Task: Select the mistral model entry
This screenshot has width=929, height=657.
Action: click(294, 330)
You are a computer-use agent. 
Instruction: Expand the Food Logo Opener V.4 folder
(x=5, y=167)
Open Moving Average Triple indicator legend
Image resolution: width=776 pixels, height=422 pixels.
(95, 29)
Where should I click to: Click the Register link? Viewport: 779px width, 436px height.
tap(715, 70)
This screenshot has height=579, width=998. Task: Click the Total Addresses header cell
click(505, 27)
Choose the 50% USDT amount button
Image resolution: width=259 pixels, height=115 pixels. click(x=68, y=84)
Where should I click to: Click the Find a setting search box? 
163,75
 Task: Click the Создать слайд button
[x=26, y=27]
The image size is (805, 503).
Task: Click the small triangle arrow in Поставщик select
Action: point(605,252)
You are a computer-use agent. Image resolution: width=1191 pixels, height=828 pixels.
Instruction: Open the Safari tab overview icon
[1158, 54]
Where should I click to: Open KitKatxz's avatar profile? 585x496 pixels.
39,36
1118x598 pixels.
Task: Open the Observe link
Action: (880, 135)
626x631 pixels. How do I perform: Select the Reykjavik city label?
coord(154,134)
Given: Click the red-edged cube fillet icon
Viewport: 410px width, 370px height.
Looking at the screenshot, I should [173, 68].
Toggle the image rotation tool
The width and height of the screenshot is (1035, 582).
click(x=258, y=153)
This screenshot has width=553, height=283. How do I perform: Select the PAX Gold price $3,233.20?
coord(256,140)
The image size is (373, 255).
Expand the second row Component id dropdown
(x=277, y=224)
○ ○ ○ ○ ○ ○ ○
EXERCISE OBJECTIVE: Change "Reykjavik" to "Helsinki" in the material from the line containing "Where should I click to: Click the Find" through the end, inclusive. Reproduce those lines with nothing else altered.

EXERCISE RESULT:
Where should I click to: Click the Find a setting search box? 
163,75
 Task: Click the Создать слайд button
[x=26, y=27]
The image size is (805, 503).
Task: Click the small triangle arrow in Поставщик select
Action: point(605,252)
You are a computer-use agent. Image resolution: width=1191 pixels, height=828 pixels.
Instruction: Open the Safari tab overview icon
[1158, 54]
Where should I click to: Open KitKatxz's avatar profile? 585x496 pixels.
39,36
1118x598 pixels.
Task: Open the Observe link
Action: (880, 135)
626x631 pixels. How do I perform: Select the Helsinki city label?
coord(154,134)
Given: Click the red-edged cube fillet icon
Viewport: 410px width, 370px height.
Looking at the screenshot, I should [173, 68].
Toggle the image rotation tool
The width and height of the screenshot is (1035, 582).
click(x=258, y=153)
This screenshot has width=553, height=283. How do I perform: Select the PAX Gold price $3,233.20?
coord(256,140)
The image size is (373, 255).
Expand the second row Component id dropdown
(x=277, y=224)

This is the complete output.